Education and training
BGM training days are held throughout the year, and all relevant staff are invited to attend. A “cascade training” system is in place such that key staff, once trained, can then disseminate training to other staff in their area using a “cascade training pack” available on the Trust’s intranet site. After a successful cascade training event, the key trainer then issues the user with a certificate of attendance and completes a competency form, which is in the blood glucose policy document, and returns this to the DSN. Their name is then added to a password-protected database of “competent” users which sits on the Trust intranet. Access to this database is only permissible to POCT committee members.

All training days are led by a designated DSN and nurse advisors both from the device manufacturer and the lancet company. This team approach ensures that blood glucose monitoring and training is effective. Staff are informed about the importance of all aspects of blood glucose monitoring, and incidents that have occurred in the UK as a direct result of faulty equipment or incorrect use are also highlighted. 
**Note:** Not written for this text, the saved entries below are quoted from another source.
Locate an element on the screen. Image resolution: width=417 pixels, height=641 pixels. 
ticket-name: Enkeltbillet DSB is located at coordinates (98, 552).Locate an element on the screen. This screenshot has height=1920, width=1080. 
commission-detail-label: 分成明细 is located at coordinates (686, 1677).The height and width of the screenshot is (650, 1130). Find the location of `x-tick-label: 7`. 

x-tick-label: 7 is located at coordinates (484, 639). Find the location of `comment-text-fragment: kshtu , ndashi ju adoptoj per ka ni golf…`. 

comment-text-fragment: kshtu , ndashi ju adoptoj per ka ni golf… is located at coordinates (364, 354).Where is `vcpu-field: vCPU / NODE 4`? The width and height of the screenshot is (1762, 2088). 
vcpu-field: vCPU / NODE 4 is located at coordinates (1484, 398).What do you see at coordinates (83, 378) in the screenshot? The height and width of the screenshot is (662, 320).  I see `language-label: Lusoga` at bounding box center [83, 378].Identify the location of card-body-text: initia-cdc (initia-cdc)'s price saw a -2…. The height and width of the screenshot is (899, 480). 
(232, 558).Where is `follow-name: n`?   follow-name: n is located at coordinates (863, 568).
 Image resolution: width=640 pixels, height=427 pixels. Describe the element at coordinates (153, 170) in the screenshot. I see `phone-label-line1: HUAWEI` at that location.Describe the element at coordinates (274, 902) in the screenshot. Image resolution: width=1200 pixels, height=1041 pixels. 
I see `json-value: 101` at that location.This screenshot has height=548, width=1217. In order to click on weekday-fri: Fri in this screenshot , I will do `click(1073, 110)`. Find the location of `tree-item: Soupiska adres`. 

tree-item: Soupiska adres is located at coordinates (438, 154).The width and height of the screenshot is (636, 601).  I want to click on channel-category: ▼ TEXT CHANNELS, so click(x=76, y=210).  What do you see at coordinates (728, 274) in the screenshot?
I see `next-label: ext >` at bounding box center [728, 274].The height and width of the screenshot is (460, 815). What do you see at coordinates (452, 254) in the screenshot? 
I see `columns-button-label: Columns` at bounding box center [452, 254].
A practical session is embedded into these sessions. Training sessions are held hourly, on an appointment basis, and ward managers are notified about non-attendees. The team are regularly looking at ways to improve attendance and online training is shortly to be introduced.

Future plans
Recently, the primary and secondary care Trusts for greater Lincolnshire went out to joint tender for BGMs, with the contract being awarded to a single supplier. This means that the QA programme can now be developed further, and it is the authors’ intention to extend the QA programme described above to the entire county of Lincolnshire (over 1000 BGMs). Recent innovation has also seen electronic QA result submission via the internet. Future plans include extending the scheme to nursing and care homes and emailing rather than posting results, along with the online training and possible accreditation.

Conclusion
The authors, as key members of the group that set up the QA system, feel that they have come a long way in helping to reduce risk to inpatients with diabetes in their Trust. A point-of-care committee was established, and as a result it is ensured that all equipment used at point of care is quality controlled, quality assured and a training log is held of all users (and updated). 

Standardisation of equipment used has been introduced, and in relation to blood glucose testing at the patient’s bedside, regular annual training is held and names of staff members who attend are added to a database. All BGMs used in the clinical areas are audited, and any areas who fail are notified with a standard procedure of escalation if they continue to fail. All BGMs are quality assured too, again with an escalation procedure if anyone fails to return samples or the result falls out of the expected range. 

The authors are striving to continuously improve the service and are introducing online training to help improve further the staff attendance at training.